The Center is a two story dark sand-colored house on the main street, across from a funeral parlor with a coffin above a beer sign.

“We are supported through the sale of artwork. There are no fees.” No bleeding-heart pushover, she adds, “My condition is that no one be idle while they’re here recuperating. The idea is to give them self-respect and pride in their work and their heritage.”

“As migrants, they aren’t treated at local hospitals. Their shamans admit there are outsider’s diseases they can’t treat. They combine traditional healing (herbs, prayer, shamans) and the miracles of modern men of medicine.

She came 20 years ago to get an anthropology doctorate. Now she’s raising consciousness and children. There are some things more important than degrees, though she got it later. She fell in love, with a man, with a people.

An Indian teacher, J. Krishnamurti writes better than I: “When you see a sharp stone on a path trodden by many bare feet, you remove it, not because you have been asked but because you feel for another… you may never meet. Without love there is no freedom; without love, freedom is merely an idea that has no value…”

On the way out, we went through Susana & Mariano’s bedroom.

“Nice VCR”, I said though I saw no TV. In fact, I didn’t see much at all, except a bed that sagged as much as my spirits on a really bad day.

“Yes,” Susana said her voice only a little less cheerful than usual, “I’ll miss it. We have to sell it to pay the food bill.”

I’m not the smartest guy to come from Edinburg High School, but I didn’t ask about the TV. I did what little I could to help. Not much. I bought something beautiful, but it pales compared to what she and the Huichols gave me.

Author’s note: This story was written in 1991. I was amazed at the response. Somehow people from all over the country saw it and started contacting me, offering to help. Among them was Stan Brock (one of my childhood heroes) of Mutual of Omaha’s Wild Kingdom fame. He’s involved with a charitable organization called Remote Area Medical in Knoxville, TN. He’d been planning to do something to help the Huichols and I was able to put him and Susana together. He brought a team of doctors and nurses to Santiago and did a lot of good. I watched and took pictures. Coincidentally, there was a great flood in the area. I hitched a ride on a helicopter and took pictures of the rescue efforts. The next day I filed my first hard news story with the Associated Press. Doing something nice often has unexpected benefits. Since then, Susana was honored by the Windstar Foundation in Aspen for her humanitarian work and for making the world a better place. That’s pretty prestigious company as Jacques Costeau is another recipient.

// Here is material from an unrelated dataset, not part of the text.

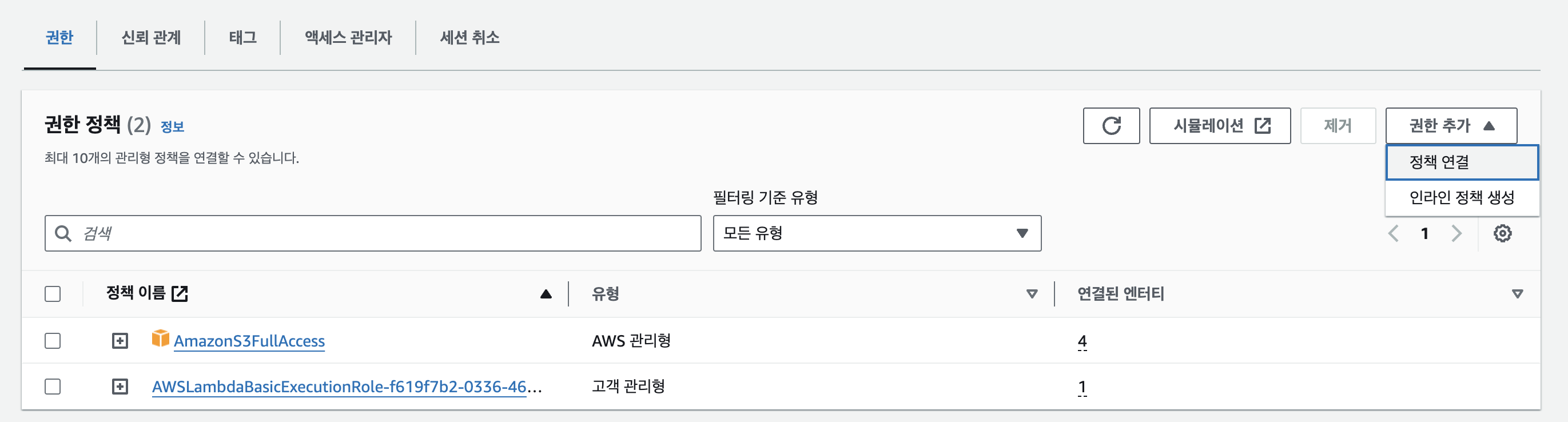Click the next page arrow

1456,233
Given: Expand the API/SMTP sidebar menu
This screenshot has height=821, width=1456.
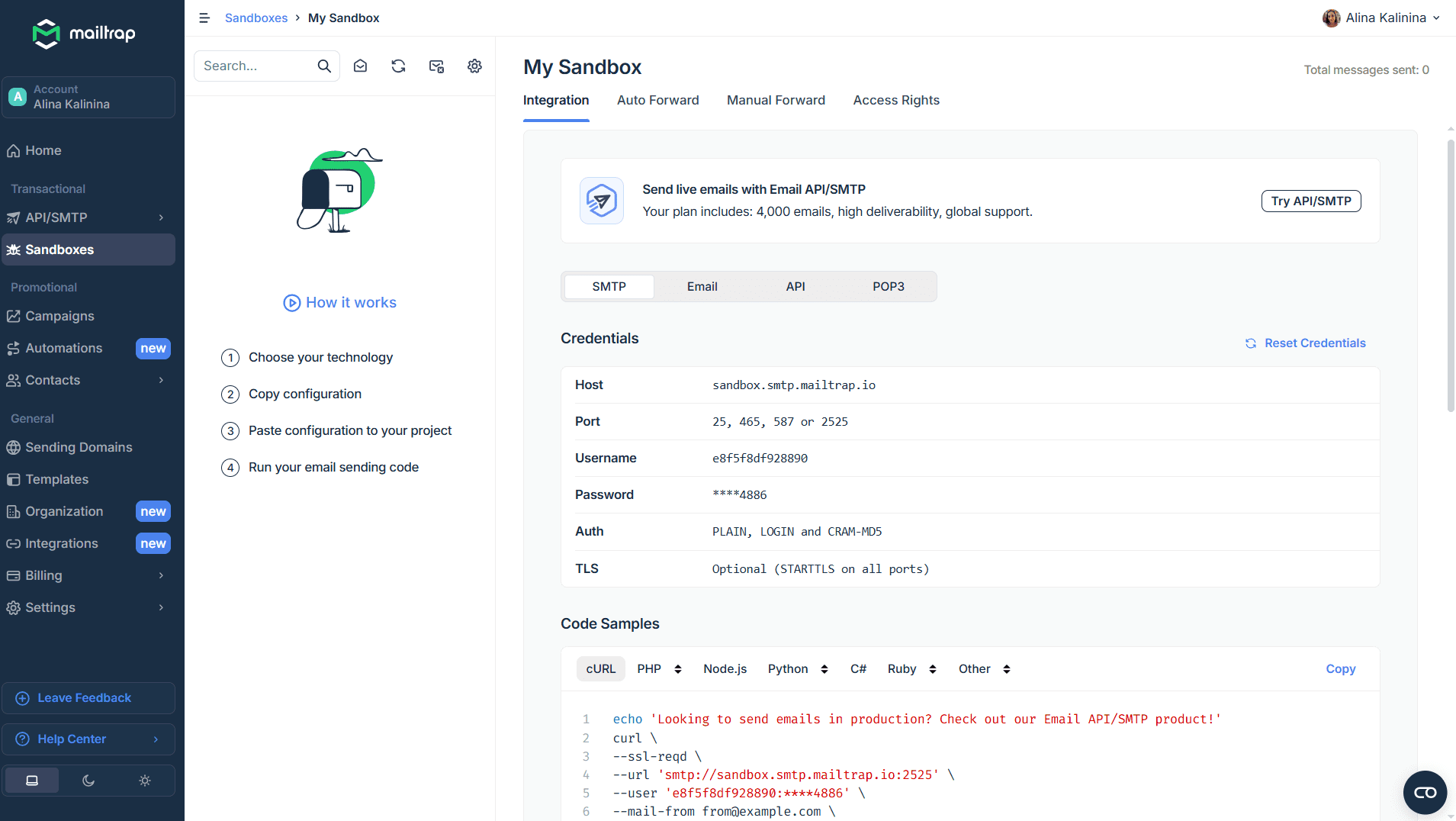Looking at the screenshot, I should point(88,217).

I helped convince Susana her that tourists would be glad to help if she opened the place up to sell handicrafts. She reluctantly agreed. Two years later, I stopped in to visit. Susana came out and hugged me. Proudly, she showed me the extra rooms that she was able to rent and use for her little hospital. She said the drivers who had stopped by had helped her get enough money to expand. I saw a Huichol family in one of the extra rooms. A little girl, while holding onto her mother’s skirt, reached her little hand out to me. This was unprecedented for a Huichol, or any other kid. They usually run and hide when they see me.

As I climbed back into my truck, I had a hard time seeing. The high humidity had fogged my glasses and my allergies made my eyes water. They cleared up when I hit the highway.

I had some wonderful pictures of the Huichols that I kept meaning to scan and put on this site. They were taken in the dark ages when I took slides. When my house burned down, I lost everything, but those slides of those sweet people were among the treasures I miss.